Before The Winter ChillThursday 08 May 2014
Director: Philippe Claudel
Starring: Daniel Auteuil, Kristin Scott Thomas, Leïla Bekhti, Richard Berry, Vicky Krieps, Jérôme Varanfrain, Laure Killing,
Duration: 103 minutes
Writer director Philippe Claudel may be aiming for the unfathomable strangeness of Michael Haneke's Caché in this tale of a bourgeois French couple riven by outside forces but this refined offering ends up like an unsatisfying sliver of nouvelle cuisine
We are in the rich pastures of French middle class life where we find Daniel Auteuil (the star of Caché) as Paul, a crumpled, workaholic neurosurgeon and his beautiful wife Lucie, played with customary grace by Kristin Scott Thomas who is reunited with Claudel after 2008's I've Loved You So Long.
Lucie and Paul clearly still adore each other and they live in some comfort in a modernist house set on the edge of a forest outside Paris. She stays at home assiduously tending their expansive garden; he does the same for the grey matter of his adoring patients, a metaphor which is thankfully never over indulged.
One day, bouquets of red roses start arriving at their urban sanctuary and at Paul's practice in the city. Could they be from Lou, a beautiful young barmaid Paul has encountered working at a local café and whom he operated on when she was a child?
The eminent doctor is initially aghast at the attention from his admirer and the constant showers of bouquets (petal attraction, anyone?) become mental brickbats but when he begins to divine something more in Lou, the stalked eventually becomes the stalker.

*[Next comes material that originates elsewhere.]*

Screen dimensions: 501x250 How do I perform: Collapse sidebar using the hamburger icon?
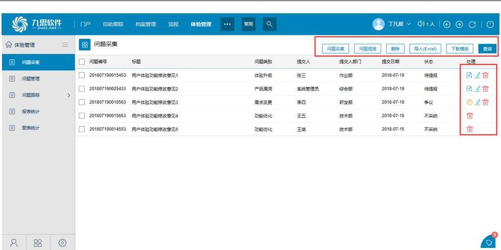pyautogui.click(x=65, y=45)
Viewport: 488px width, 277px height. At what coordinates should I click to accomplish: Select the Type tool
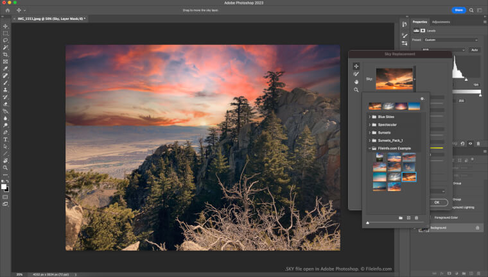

Leïla Bekhti gives a sombre performance as the enigmatic barmaid and her relationship with Paul is understated and fragile. Auteuil is superb as the respected man of society flirting with crazy danger and Scott Thomas plays the saintly but sorrowful Lucie with great stillness and elegance.
Before The Winter Chill is certainly well made, achingly beautiful to look at and seamlessly well-acted but ultimately, Claudel's film becomes too much like an indifferent Gallic shrug.